The rendering results provided here by the authors are quite impressive, and show that the proposed approach could be an interesting tool for graphics artists. However, I noticed a few artifacts which I think are worth mentioning.
In the following image (and in the following closeup), you can see that in some cases, the rendering of sharp features produces a black pixel. I think this is a problem that the pixel gets “pinched off” at the coarsest resolution when the direct solver is called. No equation except the regularization term apply to this pixel, which leads to a black pixel. This pixel cannot be ‘fixed’ by the flood fill algorithm as it is not a ‘undefined’ pixel.
As described in the paper, the software “uses two solution modes: a faster one used for interactions like control point dragging and image panning […], and a slower one invoked after UI button-release”. The left image below shows the rendering of the cup example during a drag operation. It should be compared with the final result (right image) and as can be seen, the image quality is poorer during the drag operation.
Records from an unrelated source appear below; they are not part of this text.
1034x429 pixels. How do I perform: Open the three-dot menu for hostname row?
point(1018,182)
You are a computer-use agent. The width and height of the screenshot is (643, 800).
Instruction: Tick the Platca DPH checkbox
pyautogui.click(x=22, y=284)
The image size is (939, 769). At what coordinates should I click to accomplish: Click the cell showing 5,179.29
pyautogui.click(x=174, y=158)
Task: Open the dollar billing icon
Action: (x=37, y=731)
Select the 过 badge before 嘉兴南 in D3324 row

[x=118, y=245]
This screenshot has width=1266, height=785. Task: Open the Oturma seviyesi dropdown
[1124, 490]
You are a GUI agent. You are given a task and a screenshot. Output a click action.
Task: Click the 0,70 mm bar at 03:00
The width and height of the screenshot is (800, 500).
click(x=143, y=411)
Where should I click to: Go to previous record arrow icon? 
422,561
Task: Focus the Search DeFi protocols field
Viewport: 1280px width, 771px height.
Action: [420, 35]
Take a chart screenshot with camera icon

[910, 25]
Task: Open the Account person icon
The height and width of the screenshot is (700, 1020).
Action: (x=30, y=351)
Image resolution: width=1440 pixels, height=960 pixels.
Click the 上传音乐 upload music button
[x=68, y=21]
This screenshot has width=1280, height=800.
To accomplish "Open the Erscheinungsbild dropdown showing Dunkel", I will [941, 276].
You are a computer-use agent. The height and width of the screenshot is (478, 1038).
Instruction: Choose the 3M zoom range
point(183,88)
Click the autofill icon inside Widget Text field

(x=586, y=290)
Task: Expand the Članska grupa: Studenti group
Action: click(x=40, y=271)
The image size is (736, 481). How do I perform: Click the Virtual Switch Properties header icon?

But another effect is noticeable during the drag operation. Some weird color artifacts appear, but they are different from frame to frame. This can be seen on this video. This seems to indicate a lack of stability of the fast rendering mode. Fortunately, these artifacts disappear when the mouse is released, as can be seen at the end of the video.
However in some cases, even after the button is released, the result is not the expected one. The following images show 3 different rendering of the flames example, with the same settings, the only difference is the position of the features. You can notice that the 3rd flame is rendered differently. I don’t have a definite explanation, but my guess is that, at this resolution, the value points located in the flames are too close to the the border and the rasterization of the features proposed in the approach has some problems.
Image borders and boundary conditions
The paper indicates that the “goal is to support a virtual canvas of infinite extent” and that a window which contains all the features “applies ‘natural’ boundary conditions, equivalent to a tear curve circumbscribing the entire boundary”. I noticed some strange artifacts of this approach, as depicted in the following images. The right most flame at the image border shows a different color depending on how much of the flame is in the image. It gets more yellow or more red/orange.